3. Confusion regarding respect talk extends in at least two directions. Whereas disrespecting someone in either sense 1 or 2 is, ceteris paribus, wrong, it is a confusion to assume that all cases of disrespecting someone in the third sense are, ceteris paribus, also wrong. When I refuse to allow my children aged 10, 11, and 12 to follow through on their plan to hitchhike around the US for the summer “for fun,” I disrespect them because I prevent them from acting on and taking responsibility for their choices. But I do no wrong. (It would also be a confusion to insist that by protecting them from their own incompetence I “really” respect them.) Similarly I disrespect my students by setting the curriculum in my courses. But again, I do no wrong by showing such disrespect. In order to justly limit a teacher’s academic freedom one must show not simply that acts of academic freedom are disrespectful; one must show that they are wrongfully disrespectful.

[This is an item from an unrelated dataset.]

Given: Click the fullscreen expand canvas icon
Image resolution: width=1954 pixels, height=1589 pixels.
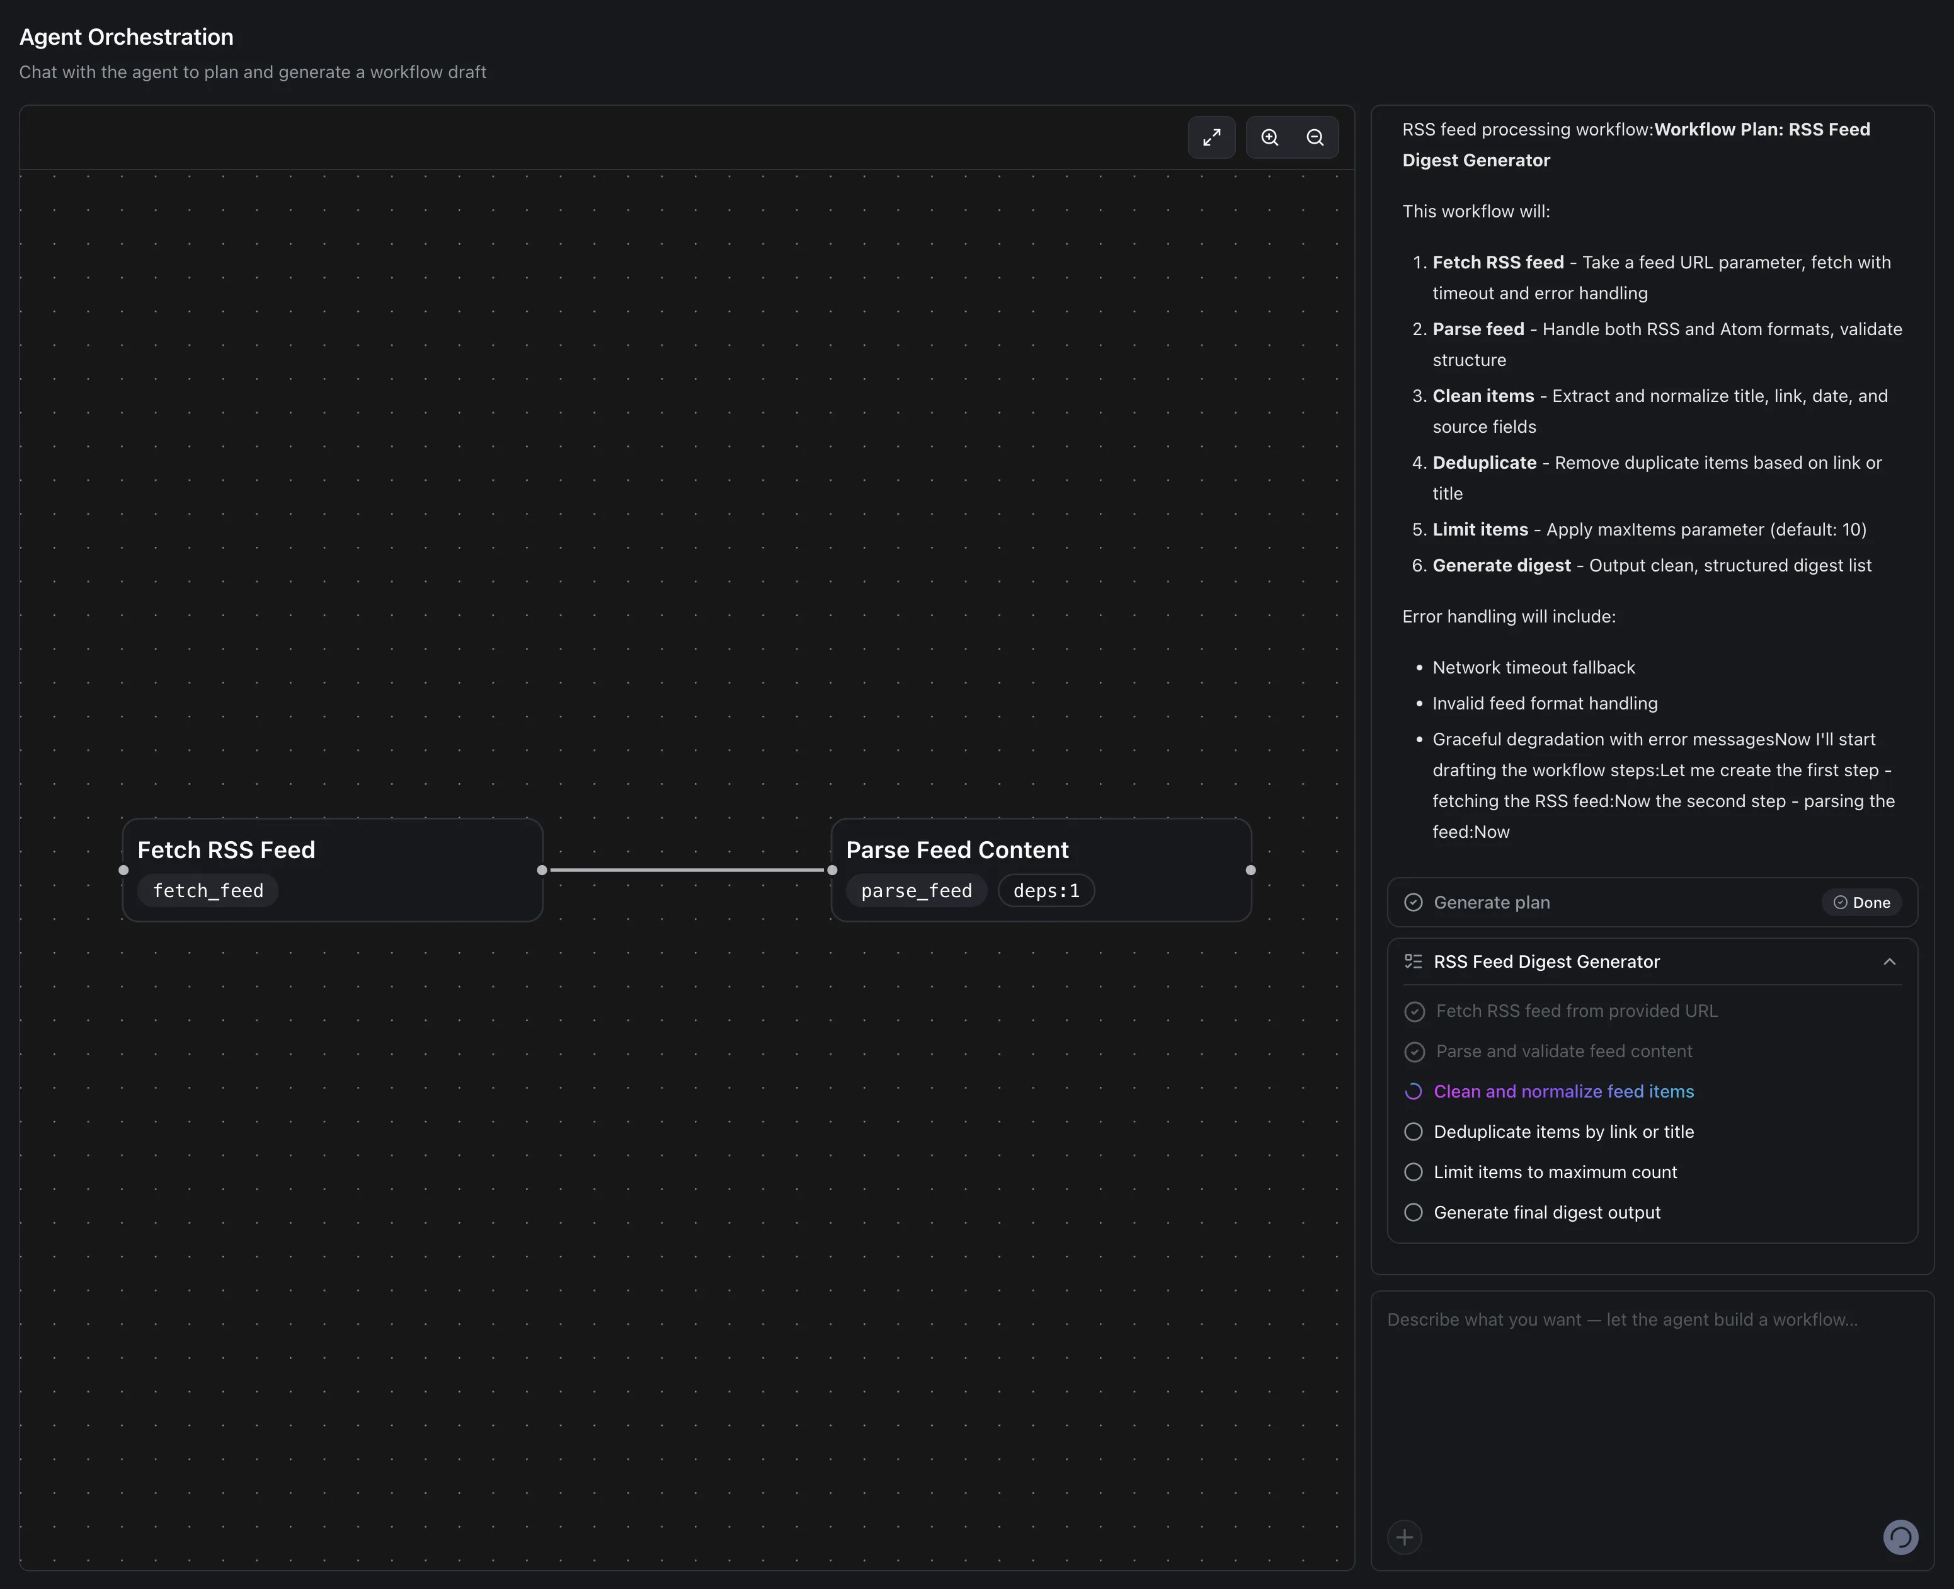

4. Being wrongfully disrespected in the R3 sense is the only sort of appeal to disrespect that could justifiably pass the threshold of harm needed to engage a serious analysis regarding whether such acts should limit academic freedom or freedom of expression more broadly. However, the problem with these cases is not only showing that such expressions constitute wrongful harm but that they are even acts of disrespect. Consider, for example, the question whether expressions of dissent are wrongfully disrespectful. Someone might believe that it is disrespectful in the R1 sense to contradict someone – someone might be embarrassed or offended that their view was disputed or refuted. Similarly such dissent might be regarded as disrespectful in the R2 sense because the criticism in question is taken as disparaging because it shows that that the criticized view is not worthy of being esteemed. However, it would be a confusion to infer on either of these bases that such dissent even constituted disrespect, let alone wrongful disrespect, in the R3 sense. On the contrary, holding someone accountable for their views is a sign of respect in the R3 sense. Thus either the dissent does not reach the threshold of harm, or it is not actually disrespectful, let alone wrongfully disrespectful, and so once again should not be suppressed.
Of course, this brief analysis leaves unsettled cases of expressions of academic freedom and freedom of expression more generally that allegedly constitute hate speech that is both wrongful and that violates the harm threshold but my aim in this discussion has not been to advance any analysis of these cases, let alone judge them. Rather my goal has been to try to discredit vague and confused appeals to disrespect to attempt to wrongfully stifle both academic freedom and freedom of expression more generally. Since this sort of confusion is widespread, such analysis is useful despite not touching the more serious and challenging cases.